# After MBBS in Pakistan?



## toxicdevil (Nov 27, 2011)

Whats the scene after one has done his MBBS?

I mean about jobs? Housejobs? Salaries? Ease of getting a Job? Does job offer/Salary depend on the college you have graduated from?

Please help me out as I really am a noob in this field.


----------



## toxicdevil (Nov 27, 2011)

And specialization too.

Thanks


----------



## < sara > (Mar 14, 2008)

It really depends on where you want to go... 

1) If you are going to stay in pakistan, apply for a house job.. Salary is about 21,000 Rs.. but it can vary depending on the hospitals. Then after that you can apply for post-grad at a teaching hospital. It will take a long time depending on which field you want to get into (4 - 7 years). You will end up going to that hospital for the duration of your specialization, working hours will be long, you will learn and you will get paid too about 47,000 RS and each year you will get an increment. 

2) or you could skip the whole housejob, spend time on PLAB or USMLE and get out of Pakistan and do your specialization abroad. 

3) or you could take up a job in some medical university, so you would be doing that in the morning.. and then you could spend the rest of the time studying for foreign exams. 

there are a lot of options.. these three options are some of the most commonly applied ones here in Pakistan.. 

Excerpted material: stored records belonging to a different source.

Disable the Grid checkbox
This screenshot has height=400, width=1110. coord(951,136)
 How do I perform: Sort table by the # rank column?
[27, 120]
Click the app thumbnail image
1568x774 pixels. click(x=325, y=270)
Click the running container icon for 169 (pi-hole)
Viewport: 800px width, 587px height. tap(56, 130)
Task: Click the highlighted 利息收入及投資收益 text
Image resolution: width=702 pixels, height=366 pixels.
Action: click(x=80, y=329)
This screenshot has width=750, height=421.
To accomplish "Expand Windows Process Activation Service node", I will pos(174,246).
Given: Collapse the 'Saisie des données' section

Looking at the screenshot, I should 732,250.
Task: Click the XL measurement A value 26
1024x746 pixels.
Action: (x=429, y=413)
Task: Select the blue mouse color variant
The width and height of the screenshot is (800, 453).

However, if you just got into medical school... you should concentrate on getting through the first few years.. you should start thinking about this in the middle of your 4th year.. you still have a lot of time!


----------



## tanveer jan (Jul 27, 2013)

i want to know that whats the ptocedure to apply for specialization abroad? is it merit based? and what about expenses?


----------